What’s next?  This past January was the first of the compliance dates.  Over the next three years, farms whose sales of fruits and vegetables covered by the federal rule exceed $25,000 may be subject to some provisions of the PSR. Exemptions allow farms selling the majority of their produce to “qualified end users” to not be subject to inspections. 

At a glance, the main components of the PSR are water quality, biological soil amendments, sprouts, domestic and wild animals, worker health and hygiene, and equipment tools and buildings.  It is important to note that the PSR does not cover all produce.  Certain crops are not covered by the rule because they are identified as rarely consumed raw. 

With the enactment of Public Act No. 17-208 the Connecticut legislature and Governor Malloy designated DoAg as the state agency responsible for enforcing the PSR. This legislation provides DoAg with the statutory authority needed to adopt and enforce the federal rule and by doing so DoAg has entered into a multi-year cooperative agreement with the U.S. Food and Drug Administration (FDA). 

The cooperative agreement with FDA provides funding for activities and resources needed to educate the state’s produce industry and develop a state-specific produce safety program that aligns with the federal rule.  It has allowed DoAg to train personnel, hire additional staff, and develop education/outreach materials. More importantly, it allows DoAg to focus on developing a state produce safety program that will best serve Connecticut’s produce industry.

A major portion of the development of a produce safety program is establishment of education, outreach, and technical assistance programs for industry stakeholders.  DoAg finalized a Memorandum of Understanding (MOU) with the University of Connecticut’s Cooperative Extension Service to provide education, outreach, and technical assistance to the state’s produce industry regarding the PSR. 

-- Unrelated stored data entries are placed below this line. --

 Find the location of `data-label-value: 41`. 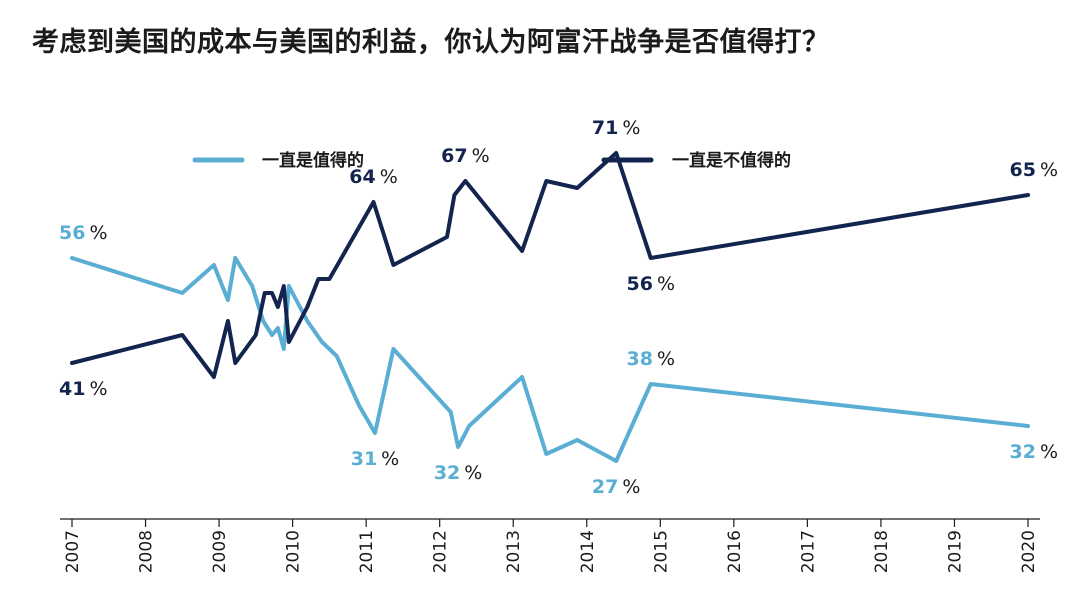

data-label-value: 41 is located at coordinates (72, 389).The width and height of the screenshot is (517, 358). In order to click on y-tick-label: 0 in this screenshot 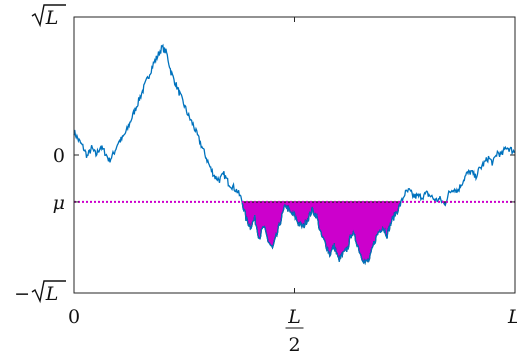, I will do `click(59, 156)`.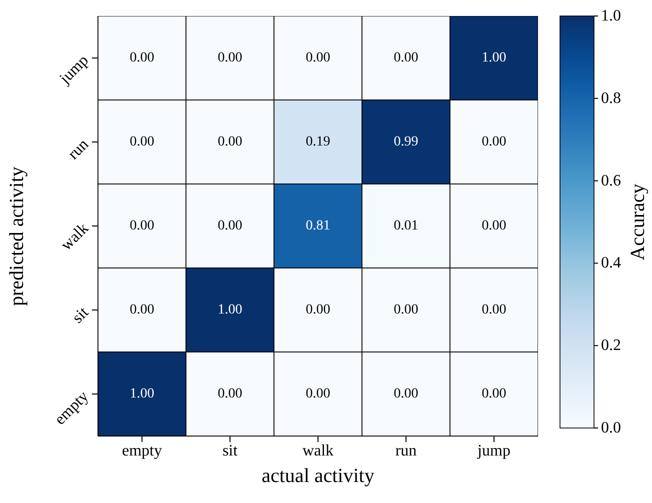  What do you see at coordinates (318, 142) in the screenshot?
I see `data-label: 0.19` at bounding box center [318, 142].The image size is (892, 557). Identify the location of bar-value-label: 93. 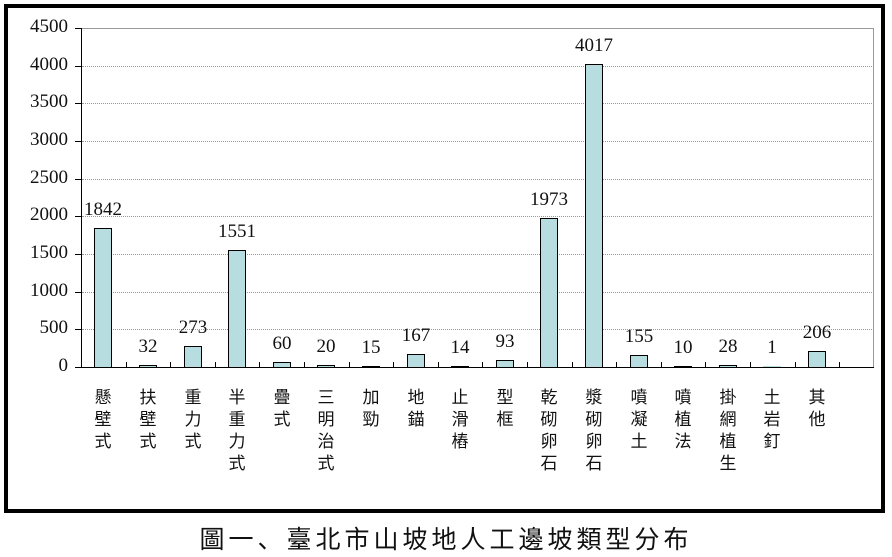
(505, 342).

The PSR requires covered farms to participate in the Produce Safety Alliance Growers Training Course.  Interested farms can visit for more information on the course offerings.  Under the MOU, UConn will perform a farm inventory on the state’s fruit and vegetable growers.  Information gathered regarding produce safety activities will be shared with industry stakeholders to get a better understanding of the composition of the produce industry in Connecticut. 

Beginning this summer, DoAg will offer On-Farm Readiness Reviews (OFRR) for farms participating in the aforementioned grower training course.  This will consist of a walk through with DoAg staff and/or UConn staff.  During this visit, produce safety practices will be reviewed and suggestions will be made for any observation that does not meet the requirements of the PSR.  This visit is intended to prepare participating farms for future regulatory inspection required by the PSR.

The development of a state produce safety program is an extraordinary challenge.  Recent regional produce safety meetings with other states have included discussions regarding market access for the small farmer.  Small farms not subject to the PSR, or farms exempted from the PSR, may have difficulty selling products to some customers due to limited access to a produce safety compliance program. 

Some customers require food safety compliance verification.  This began with third party audits (GAP audits) and may shift to include verification of the PSR compliance.  DoAg has acknowledged this potential issue and Public Act No.17-208 allows DoAg to “conduct an inspection of a produce farm that is not subject to the requirements of the federal act upon request of the owner or operator of such produce farm”. This provision will allow DoAg to develop an all-inclusive produce safety program that will benefit the entire industry—large and small growers. 

Growing into FSMA will be no easy task.  DoAg is excited for the opportunity to lead in keeping Connecticut produce safe for consumers and to serve the produce industry with an “educate before and while we regulate” philosophy. Creating a produce safety program will allow the Connecticut produce industry to remain competitive at local, regional, and national levels.  DoAg continues to encourage farms and all industry stakeholders to participate in the training programs being offered and to take advantage of the resources currently available.